▸ Work task: Only the lines from the top of the following listing through the line with "The image size is (1920, 1151)." belong in your answer, exactly as written.
--- START ---
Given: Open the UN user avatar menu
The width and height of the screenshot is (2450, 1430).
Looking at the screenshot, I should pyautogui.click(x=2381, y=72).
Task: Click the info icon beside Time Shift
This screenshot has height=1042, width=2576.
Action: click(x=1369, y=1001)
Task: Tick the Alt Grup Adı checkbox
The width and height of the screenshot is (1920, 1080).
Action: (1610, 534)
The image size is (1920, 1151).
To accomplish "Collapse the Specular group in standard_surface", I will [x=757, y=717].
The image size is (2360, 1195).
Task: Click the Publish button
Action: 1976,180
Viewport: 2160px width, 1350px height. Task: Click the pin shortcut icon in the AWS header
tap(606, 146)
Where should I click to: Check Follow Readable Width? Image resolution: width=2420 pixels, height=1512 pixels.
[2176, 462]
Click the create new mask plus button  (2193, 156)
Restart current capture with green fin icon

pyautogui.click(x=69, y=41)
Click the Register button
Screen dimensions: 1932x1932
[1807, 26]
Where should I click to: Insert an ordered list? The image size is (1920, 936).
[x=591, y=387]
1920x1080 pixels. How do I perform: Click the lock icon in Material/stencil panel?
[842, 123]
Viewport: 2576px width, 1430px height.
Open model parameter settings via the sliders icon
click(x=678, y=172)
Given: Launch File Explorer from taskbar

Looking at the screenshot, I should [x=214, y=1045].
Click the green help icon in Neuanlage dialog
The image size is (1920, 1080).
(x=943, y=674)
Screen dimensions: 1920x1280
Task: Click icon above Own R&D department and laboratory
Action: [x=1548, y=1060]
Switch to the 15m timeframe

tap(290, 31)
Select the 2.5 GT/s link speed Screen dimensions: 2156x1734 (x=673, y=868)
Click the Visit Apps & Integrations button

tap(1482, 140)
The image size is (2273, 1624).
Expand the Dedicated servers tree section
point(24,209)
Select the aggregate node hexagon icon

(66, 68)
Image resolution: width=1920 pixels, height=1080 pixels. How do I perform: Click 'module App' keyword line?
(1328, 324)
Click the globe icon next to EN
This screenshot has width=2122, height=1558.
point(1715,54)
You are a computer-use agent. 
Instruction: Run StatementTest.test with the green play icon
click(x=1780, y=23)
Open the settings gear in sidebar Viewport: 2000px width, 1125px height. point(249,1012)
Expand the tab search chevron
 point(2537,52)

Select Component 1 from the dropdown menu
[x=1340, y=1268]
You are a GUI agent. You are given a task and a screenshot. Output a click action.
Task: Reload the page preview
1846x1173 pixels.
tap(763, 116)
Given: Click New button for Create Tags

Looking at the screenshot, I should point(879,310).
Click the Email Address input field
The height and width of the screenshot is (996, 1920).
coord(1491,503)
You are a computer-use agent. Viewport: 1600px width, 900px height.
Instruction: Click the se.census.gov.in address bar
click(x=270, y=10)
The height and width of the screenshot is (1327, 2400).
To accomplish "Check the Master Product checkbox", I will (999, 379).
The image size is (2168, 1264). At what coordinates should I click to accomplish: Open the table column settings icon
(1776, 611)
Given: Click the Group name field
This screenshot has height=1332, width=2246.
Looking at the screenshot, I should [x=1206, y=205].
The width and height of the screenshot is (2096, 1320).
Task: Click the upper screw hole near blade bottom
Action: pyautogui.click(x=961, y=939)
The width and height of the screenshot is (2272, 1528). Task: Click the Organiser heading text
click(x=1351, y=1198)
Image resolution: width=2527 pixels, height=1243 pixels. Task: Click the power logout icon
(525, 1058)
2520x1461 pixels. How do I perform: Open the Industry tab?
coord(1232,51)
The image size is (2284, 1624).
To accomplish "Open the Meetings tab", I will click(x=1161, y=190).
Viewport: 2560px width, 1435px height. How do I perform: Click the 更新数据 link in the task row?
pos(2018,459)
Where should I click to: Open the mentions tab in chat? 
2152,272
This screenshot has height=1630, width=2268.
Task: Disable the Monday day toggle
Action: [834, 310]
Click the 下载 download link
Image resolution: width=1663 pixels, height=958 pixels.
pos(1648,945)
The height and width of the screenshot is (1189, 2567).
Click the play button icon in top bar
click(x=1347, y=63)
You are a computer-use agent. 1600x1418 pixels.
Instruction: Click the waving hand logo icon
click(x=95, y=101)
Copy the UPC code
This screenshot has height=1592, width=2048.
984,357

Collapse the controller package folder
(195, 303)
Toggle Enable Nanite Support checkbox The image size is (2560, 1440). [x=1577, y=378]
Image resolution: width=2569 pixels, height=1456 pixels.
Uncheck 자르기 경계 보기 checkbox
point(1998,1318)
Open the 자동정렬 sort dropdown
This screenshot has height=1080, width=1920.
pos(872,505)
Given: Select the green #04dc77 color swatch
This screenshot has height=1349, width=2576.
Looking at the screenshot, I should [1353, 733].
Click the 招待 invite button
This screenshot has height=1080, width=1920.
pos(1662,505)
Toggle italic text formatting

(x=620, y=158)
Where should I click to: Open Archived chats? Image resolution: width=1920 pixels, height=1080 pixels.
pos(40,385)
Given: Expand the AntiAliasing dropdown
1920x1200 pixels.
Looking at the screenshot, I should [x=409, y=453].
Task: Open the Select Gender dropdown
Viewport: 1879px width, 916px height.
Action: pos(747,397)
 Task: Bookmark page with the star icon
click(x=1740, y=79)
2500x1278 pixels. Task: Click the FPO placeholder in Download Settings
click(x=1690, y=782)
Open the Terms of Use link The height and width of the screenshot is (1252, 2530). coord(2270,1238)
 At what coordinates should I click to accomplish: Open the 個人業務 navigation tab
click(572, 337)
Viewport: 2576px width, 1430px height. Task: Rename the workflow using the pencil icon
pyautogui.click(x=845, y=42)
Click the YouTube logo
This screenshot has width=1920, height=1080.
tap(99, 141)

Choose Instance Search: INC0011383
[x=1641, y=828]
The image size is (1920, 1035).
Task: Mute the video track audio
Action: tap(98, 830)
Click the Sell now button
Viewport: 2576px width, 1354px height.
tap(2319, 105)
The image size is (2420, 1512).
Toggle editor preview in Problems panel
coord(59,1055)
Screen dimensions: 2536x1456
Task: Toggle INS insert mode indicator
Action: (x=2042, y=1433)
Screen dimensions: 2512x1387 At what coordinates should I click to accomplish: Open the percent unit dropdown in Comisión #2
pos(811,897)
--- END ---
▸ Response to the exercise:
Given: Open the UN user avatar menu
The width and height of the screenshot is (2450, 1430).
Looking at the screenshot, I should pyautogui.click(x=2381, y=72).
Task: Click the info icon beside Time Shift
This screenshot has height=1042, width=2576.
Action: click(x=1369, y=1001)
Task: Tick the Alt Grup Adı checkbox
The width and height of the screenshot is (1920, 1080).
Action: (1610, 534)
The image size is (1920, 1151).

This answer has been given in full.